It has come to my attention that I date like I play baseball.
You might not know it by looking at me, but I love watching baseball. I love the peaks and valleys of excitement throughout the game. I get addicted to that bottom-of-the-ninth-bases-loaded intensity. I, like so many other fans, have moments when I briefly believe that my whoops of encouragement have the power to affect the outcome of the game.
Playing baseball, however, is a little bit different.
When I have the opportunity to play baseball, the sun seems perpetually in my eyes. I hesitate on every catch, living in my head instead of the moment. When I step up to bat, I'm wracked with too much fear of striking out (or worse: getting hurt) to focus on actually connecting the bat with the ball. I become too anxious and preoccupied with nervousness about screwing up to be a spirited, engaged teammate.

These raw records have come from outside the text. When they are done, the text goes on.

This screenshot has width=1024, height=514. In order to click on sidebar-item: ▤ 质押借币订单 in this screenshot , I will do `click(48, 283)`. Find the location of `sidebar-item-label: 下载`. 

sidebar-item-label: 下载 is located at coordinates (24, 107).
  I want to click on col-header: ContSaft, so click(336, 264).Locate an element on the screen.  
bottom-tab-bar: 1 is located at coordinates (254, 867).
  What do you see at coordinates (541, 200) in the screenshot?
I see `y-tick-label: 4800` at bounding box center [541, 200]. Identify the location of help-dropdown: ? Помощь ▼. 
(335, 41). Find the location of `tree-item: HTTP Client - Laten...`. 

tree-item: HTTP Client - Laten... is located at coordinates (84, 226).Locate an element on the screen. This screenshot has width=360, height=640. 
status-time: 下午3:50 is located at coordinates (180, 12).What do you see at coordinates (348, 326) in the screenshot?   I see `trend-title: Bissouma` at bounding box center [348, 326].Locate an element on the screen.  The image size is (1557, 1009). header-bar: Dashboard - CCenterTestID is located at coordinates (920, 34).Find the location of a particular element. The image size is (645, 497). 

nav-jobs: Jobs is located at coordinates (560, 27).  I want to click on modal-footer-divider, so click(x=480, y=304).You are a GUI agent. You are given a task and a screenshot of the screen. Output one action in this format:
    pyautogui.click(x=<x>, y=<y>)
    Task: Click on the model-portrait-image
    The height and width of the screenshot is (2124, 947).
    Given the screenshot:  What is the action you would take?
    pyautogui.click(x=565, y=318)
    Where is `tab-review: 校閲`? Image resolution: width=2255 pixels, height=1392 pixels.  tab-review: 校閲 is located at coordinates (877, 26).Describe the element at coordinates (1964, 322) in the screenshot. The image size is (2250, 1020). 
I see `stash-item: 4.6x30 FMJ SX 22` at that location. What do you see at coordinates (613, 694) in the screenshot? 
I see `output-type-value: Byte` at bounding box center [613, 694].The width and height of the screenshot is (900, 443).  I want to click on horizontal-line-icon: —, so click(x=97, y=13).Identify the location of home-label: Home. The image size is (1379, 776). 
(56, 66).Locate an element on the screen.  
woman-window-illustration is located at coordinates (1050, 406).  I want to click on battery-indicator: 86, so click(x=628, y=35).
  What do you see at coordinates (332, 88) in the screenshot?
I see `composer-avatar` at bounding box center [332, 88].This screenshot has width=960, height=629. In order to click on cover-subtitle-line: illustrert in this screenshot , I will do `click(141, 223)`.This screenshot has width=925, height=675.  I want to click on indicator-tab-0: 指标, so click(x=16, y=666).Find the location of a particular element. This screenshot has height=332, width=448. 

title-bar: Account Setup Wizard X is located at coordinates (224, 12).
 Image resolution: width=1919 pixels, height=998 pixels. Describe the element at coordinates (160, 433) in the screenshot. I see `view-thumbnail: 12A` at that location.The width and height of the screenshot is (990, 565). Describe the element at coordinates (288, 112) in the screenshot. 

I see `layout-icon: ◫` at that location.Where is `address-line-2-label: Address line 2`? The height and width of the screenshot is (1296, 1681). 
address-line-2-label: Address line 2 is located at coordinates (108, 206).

But, I'm working on my game. "Spring training," if you will. I'm dating now, more than I ever have before. And there are many dates after which, while walking home, I think to myself that I should probably have been benched for that one. Or hell, cut from the team.
But then, on occasion, I'll manage to make a halfway decent catch, and I'll get a glimpse of how the game is meant to be played--how I am meant to play it. Even if I'm a little bit scared. Even though the past few seasons were truly terrible.
There is heart is baseball--I know this to be true. And so, with this mindset, I am setting out to find the heart in dating.
Land of the free, home of the brave. Play ball.